Recently I attended a two-day class on Cisco HyperFlex by Tomaz Klancnik from NIL. It was quite interesting and packed with information about this new Cisco's system. Here are the notes I took during the lectures and the labs.

General Notes about Cisco HyperFlex

  • Not developed internally; Not a complete acquisition / spin-in; software developed by Springpath https://springpathinc.com/resources.php
    • Springpath name can be seen in some of the log messages, despite big Cisco logo at the top

    • Looks like it runs on java

  • Silo breaking narrative

  • Cisco Hyperflex differs by integrating network into the solution, gets you faster deployment of the system

  • rumor has it, Cisco wants to catch up to nutanix in two year span

  • Vmware lockin now, KVM in the roadmap

  • Comm latency is expected to be in order of disk write latency
  • Max.nodes 8, but there is a promise of 16 (near future)

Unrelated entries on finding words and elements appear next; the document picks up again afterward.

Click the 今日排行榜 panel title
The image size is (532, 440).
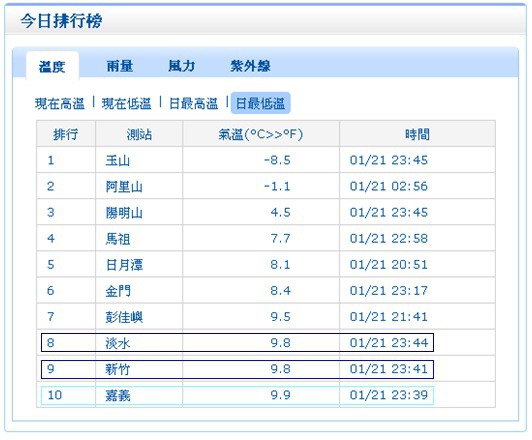point(61,21)
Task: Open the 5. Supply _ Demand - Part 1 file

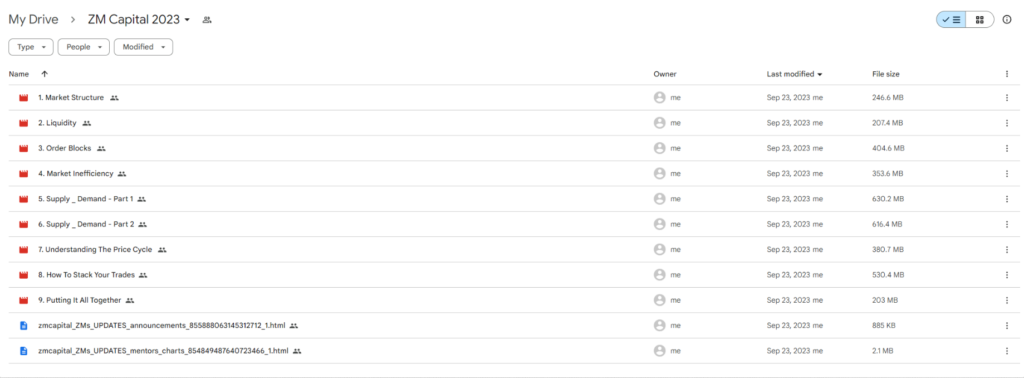Action: (86, 199)
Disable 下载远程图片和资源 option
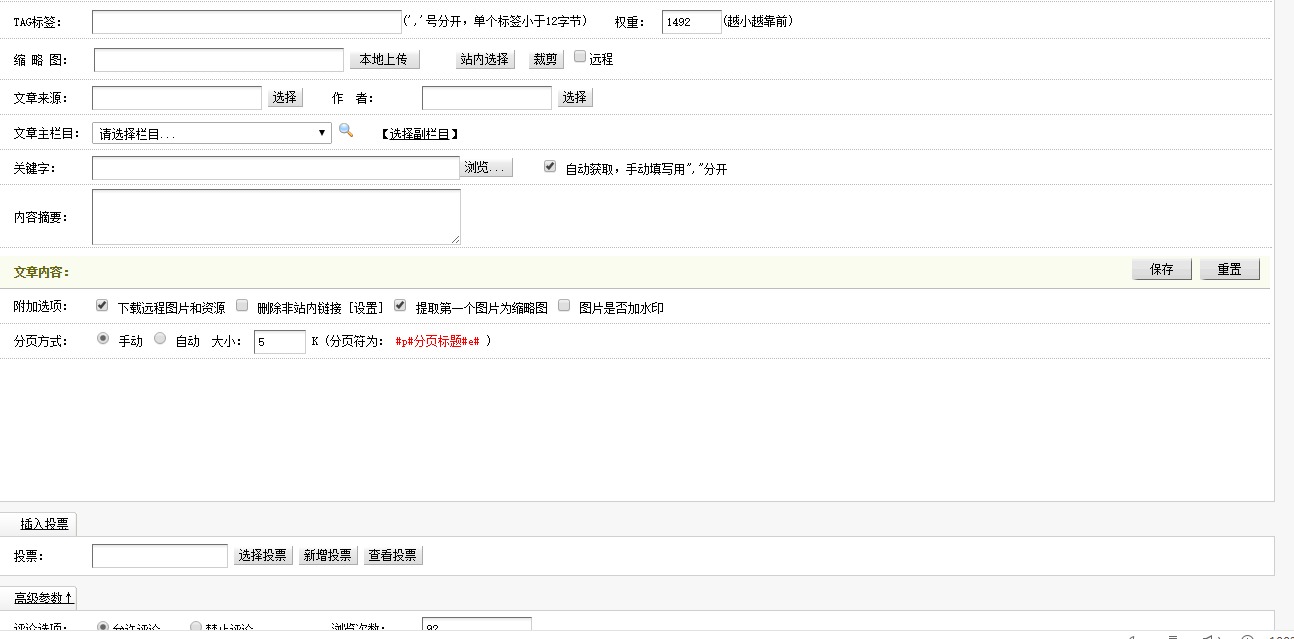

  • The whole Hyperflex line is still in it's infancy really, will develop more capabilities as it matures - if Cisco doesn't kill it like UCS M-series before

  • ESXi comes with the boxes, customized image

  • All-flash nodes are coming

  • The FIs are the usual ones, it's more politics that they require to buy a new pair

  • Most of the system management is done through vcenter, but some things can only be done in CLI

  • Rolling upgrade procedure with non-disruptive VM movement (DRS / vmotion)

  • 3 (2)-node data spreading across the cluster
    • Lenient policy - at least one node up is enough

    • Strict policy - at least two nodes up for a healthy cluster

  • Requires external shared services (vcenter, DHCP, NTP, DNS, AD) be present at deployment time

  • Uses Cisco VIC1227 in common nodes

  • Cluster deployment takes like 25 mins
  • Can't mix c220 and c240 at the time

  • Deduplication / compression is always on

  • 48 / 72 GB of RAM is consumed on each node by the cluster process (Controller VM)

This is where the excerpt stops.